He noted that managing thermal effects in today’s leading edge designs comes down to having calibrated thermal sensing capability both on the die for regions of hot spots on the die, or having mechanisms to modulate the performance as a function of temperature. In addition, besides putting in calibrated thermal diodes, there must be a feedback mechanism that then allows the operating point of the device to be changed—the frequency of operation and voltage. Architecture and system design try to provide this with throttling or turbocharging mechanisms to the point where the device is at a stable operating range.

“Another tricky thing about thermal is that thermal performance really has a whole different gradient—in other words, how quickly it heats up,” Matter noted. Metal heats up really, really quickly. But air takes a little more time. So you have to factor in the delay of heating and cooling in terms of these algorithms.”

This is where thermal modeling comes in.

He explained that in the ‘old days,’ engineers would try to estimate the thermal function of the power by approximating the power through measuring the current draw into a device, the voltage and its frequency. From estimation of power equations, the thermal performance could be estimated as a function of modeling the device, its material properties in terms of its ability to transfer heat, and the surrounding ambient temperature conditions. From these computational fluid dynamic equations, some approximation of temperature could be determined.

Today, to estimate the thermal function, computational fluid dynamic tools are used as the basis to created compact thermal models, which are then used by tools from Apache Design, Cadence, Mentor Graphics and Synopsys, among others to analyze the heat and to look at the power as a function of the workload, or to look at the thermal performance of that device, subsystem or system.

The fin is in
New devices such as finFETs and FD-SOI devices being released into manufacturing are thermal game changers because the way they are constructed affects the thermal performance, noted Ric Borges, senior product marketing manager at Synopsys.

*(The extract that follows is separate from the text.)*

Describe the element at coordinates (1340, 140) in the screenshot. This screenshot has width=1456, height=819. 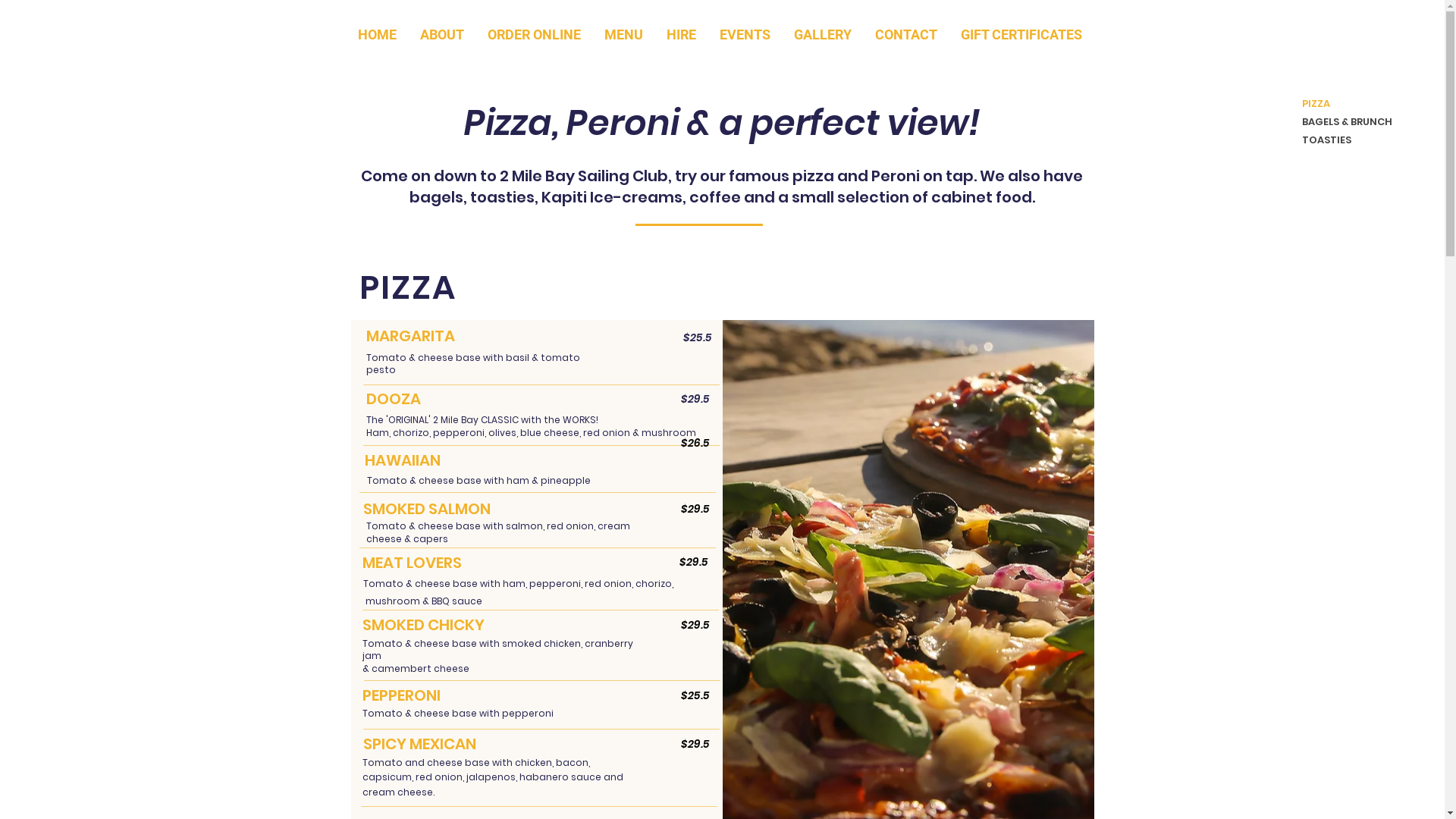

“We are able to get a lot of interesting and useful information about how the design of the fabrication process will impact the ability of a transistor to dissipate the heat. For example, as we go from planar MOSFETs to finFETs, obviously now the fact that we have fins where the current is flowing (where the heat is generated) the heat is not going to have an easy a path to the substrate where it spreads out or where the heat sink is. It’s not going to have as easy a path as planar FETs so there are effects related to finFETs that are then different from planar. We can do a lot of modeling and a lot of it has already been done to try to understand that,” he explained.

There is also the material effect. “When we talk about having SOI devices, the silicon dioxide is not as good a thermal conductor as silicon,” Borges said, “so if you have the device structure where the heat is generated sitting on top of oxide, then that device is going to have more self-heating than an equivalent device that doesn’t have that oxide there.

A limiting factor
Managing thermal effects in leading edge designs is a very big deal given that thermals are a limiting factor in performance and functionality.

“The trick in all this modern design for thermal is to deliver as much performance and functionality as you can while still satisfying the quality of service,” Matter concluded. “You need to model the complex system behavior in relatively real time and you need to be able to do the architectural exploration of your thermal management and power management policies up front. It’s no longer good enough just to implement very, very good power management. It’s no longer sufficient just to do a really good job to optimize battery life or reduce energy. You also want to be able to ride right up against that thermal limit or near that thermal limit without any noticeable degradation of performance.”